A total of 134 Saudi citizens have been held in the United States' Guantanamo Bay detention camps at its naval base in Cuba since January 2002. Most had been swept up in Afghanistan following the US invasion in the fall of 2001, and they were classified by the US government as enemy combatants.

In addition, a United States citizen, Yaser Esam Hamdi, who was born in Louisiana but moved as a child with his parents to Saudi Arabia, where he also had citizenship, was initially held there. As an American citizen, he was transferred to a military prison brig on the mainland of the United States. His challenge to his detention, without being informed of charges or brought to trial, was a case that reached the United States Supreme Court. In Hamdi v. Rumsfeld (2004), the Supreme Court ruled that detainees who are U.S. citizens must have the rights of due process, and the ability to challenge their enemy combatant status before an impartial authority. After this decision, the government made a deal with Hamdi. After he agreed to renounce his US citizenship and observe travel restrictions, in October 2004 Hamdi was deported to Saudi Arabia. He has returned to his family.

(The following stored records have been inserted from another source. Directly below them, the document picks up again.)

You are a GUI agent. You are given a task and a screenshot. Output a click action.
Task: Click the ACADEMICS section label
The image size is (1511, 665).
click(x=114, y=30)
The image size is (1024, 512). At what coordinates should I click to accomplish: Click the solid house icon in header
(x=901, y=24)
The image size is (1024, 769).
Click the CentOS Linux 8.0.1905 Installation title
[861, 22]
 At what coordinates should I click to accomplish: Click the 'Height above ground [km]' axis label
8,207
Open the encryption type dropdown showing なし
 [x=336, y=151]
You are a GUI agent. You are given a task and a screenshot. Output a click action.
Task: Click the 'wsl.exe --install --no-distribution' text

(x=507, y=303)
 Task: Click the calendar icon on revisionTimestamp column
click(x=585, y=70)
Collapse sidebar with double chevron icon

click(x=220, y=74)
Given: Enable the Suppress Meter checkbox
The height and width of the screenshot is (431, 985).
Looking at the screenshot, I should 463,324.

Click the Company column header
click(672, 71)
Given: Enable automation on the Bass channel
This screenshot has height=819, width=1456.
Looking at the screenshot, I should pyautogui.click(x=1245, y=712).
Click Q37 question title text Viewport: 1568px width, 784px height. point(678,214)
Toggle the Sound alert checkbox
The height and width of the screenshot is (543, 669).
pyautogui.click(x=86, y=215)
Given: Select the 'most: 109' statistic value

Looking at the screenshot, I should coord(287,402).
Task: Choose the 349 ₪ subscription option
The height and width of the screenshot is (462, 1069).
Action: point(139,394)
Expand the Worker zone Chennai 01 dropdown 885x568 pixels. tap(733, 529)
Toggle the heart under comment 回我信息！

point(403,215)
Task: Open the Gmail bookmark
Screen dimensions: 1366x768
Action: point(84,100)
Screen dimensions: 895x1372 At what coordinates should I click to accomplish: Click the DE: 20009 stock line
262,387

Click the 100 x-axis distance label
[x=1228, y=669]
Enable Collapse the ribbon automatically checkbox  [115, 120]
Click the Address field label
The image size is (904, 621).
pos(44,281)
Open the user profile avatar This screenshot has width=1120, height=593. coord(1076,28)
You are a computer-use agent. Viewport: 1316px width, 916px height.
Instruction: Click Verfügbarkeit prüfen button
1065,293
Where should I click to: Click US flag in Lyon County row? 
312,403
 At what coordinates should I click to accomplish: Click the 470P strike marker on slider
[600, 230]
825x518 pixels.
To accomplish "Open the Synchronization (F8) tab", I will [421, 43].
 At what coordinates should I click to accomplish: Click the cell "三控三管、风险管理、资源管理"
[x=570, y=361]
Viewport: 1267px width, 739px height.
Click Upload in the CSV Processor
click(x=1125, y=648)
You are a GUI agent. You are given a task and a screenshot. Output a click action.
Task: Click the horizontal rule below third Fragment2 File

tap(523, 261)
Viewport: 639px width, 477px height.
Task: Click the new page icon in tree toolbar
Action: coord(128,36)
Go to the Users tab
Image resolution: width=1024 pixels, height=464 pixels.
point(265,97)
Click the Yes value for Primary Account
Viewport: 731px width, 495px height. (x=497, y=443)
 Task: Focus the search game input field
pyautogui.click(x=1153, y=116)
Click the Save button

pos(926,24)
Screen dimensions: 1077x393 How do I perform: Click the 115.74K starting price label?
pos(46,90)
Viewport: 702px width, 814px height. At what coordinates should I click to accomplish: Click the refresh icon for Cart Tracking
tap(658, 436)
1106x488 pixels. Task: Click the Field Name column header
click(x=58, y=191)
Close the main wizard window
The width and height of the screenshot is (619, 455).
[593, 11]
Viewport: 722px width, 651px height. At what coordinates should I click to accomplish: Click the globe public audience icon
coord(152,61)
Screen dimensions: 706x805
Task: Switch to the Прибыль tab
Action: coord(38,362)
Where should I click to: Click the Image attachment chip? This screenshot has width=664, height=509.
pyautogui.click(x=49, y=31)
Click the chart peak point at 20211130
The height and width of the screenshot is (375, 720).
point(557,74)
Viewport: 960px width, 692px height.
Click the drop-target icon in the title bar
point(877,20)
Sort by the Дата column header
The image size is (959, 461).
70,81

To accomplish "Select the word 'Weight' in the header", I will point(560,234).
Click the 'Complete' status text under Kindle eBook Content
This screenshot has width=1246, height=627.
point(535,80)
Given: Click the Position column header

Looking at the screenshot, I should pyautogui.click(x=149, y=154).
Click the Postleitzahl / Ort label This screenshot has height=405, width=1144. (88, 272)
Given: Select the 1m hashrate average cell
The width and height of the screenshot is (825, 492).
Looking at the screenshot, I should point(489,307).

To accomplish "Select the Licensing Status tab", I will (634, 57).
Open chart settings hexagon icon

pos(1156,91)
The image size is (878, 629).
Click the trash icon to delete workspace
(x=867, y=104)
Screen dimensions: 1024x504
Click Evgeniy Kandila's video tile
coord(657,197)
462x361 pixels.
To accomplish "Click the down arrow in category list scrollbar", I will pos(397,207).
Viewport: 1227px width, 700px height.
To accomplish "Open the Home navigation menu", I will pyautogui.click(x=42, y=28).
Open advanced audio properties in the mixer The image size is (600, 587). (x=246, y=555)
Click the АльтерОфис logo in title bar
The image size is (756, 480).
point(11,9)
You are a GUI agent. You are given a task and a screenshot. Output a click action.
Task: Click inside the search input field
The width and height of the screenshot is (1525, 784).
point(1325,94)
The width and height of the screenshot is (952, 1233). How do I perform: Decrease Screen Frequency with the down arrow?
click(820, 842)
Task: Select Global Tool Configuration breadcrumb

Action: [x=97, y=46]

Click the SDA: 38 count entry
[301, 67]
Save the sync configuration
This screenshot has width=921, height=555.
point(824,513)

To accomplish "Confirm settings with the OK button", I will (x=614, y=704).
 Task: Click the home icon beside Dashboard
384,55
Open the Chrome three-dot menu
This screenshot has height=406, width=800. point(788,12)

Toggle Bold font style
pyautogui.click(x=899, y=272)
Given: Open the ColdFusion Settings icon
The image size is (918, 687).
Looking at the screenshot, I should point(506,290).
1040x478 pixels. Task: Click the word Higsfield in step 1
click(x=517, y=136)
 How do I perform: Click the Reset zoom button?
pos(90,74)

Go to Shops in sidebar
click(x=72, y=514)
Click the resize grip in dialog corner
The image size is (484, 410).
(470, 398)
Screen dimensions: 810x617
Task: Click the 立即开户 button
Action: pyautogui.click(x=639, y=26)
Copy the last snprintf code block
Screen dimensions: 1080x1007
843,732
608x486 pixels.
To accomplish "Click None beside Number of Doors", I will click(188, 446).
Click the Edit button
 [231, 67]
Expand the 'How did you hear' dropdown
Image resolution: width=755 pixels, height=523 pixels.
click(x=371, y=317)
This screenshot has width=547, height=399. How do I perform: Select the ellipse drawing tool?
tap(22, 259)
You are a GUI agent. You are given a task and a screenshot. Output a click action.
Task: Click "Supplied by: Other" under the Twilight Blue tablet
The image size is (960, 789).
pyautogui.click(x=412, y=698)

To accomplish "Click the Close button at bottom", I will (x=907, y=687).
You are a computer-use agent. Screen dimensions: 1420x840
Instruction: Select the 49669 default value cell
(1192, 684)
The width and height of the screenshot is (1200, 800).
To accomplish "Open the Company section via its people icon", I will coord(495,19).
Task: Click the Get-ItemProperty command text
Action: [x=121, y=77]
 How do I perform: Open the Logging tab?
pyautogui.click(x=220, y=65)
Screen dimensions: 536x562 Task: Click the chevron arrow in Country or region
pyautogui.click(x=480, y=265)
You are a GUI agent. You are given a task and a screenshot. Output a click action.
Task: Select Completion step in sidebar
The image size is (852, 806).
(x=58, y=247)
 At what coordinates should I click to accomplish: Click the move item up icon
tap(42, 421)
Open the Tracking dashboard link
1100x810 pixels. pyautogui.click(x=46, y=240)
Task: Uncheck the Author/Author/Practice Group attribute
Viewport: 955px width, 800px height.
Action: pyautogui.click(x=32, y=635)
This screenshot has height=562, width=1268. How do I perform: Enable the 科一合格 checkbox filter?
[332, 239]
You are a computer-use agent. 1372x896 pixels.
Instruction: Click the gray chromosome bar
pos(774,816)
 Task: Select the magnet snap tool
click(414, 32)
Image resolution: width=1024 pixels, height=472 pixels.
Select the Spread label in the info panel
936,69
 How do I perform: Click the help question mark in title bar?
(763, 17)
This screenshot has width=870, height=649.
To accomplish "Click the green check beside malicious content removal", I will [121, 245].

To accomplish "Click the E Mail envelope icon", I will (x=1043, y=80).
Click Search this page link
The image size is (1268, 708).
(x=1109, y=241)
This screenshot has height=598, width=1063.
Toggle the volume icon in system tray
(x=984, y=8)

Following the deaths of two Saudi citizens in custody on June 10, 2006, and another on May 30, 2007, which the Department of Defense claimed were due to suicides, the Saudi government put pressure on the United States to release its citizens. Nearly 100 were returned to Saudi Arabia from June 2006 through 2007.

As of today, two Saudi citizens are still held at the detention camp.

History

In January 2002, the United States completed the first phase of construction of the Guantanamo Bay detention camp at its naval base in Cuba. It was designed to hold enemy combatants captured in its war on terror - most taken during action in Afghanistan beginning in the fall of 2001. In total, the US has held 133 Saudi Arabian citizens at Guantanamo. The United States has held a total of 778 detainees in the Guantanamo Bay detention camps at its naval base in Cuba since the camps opened on January 11, 2002. The camp population peaked in 2004 at approximately 660. 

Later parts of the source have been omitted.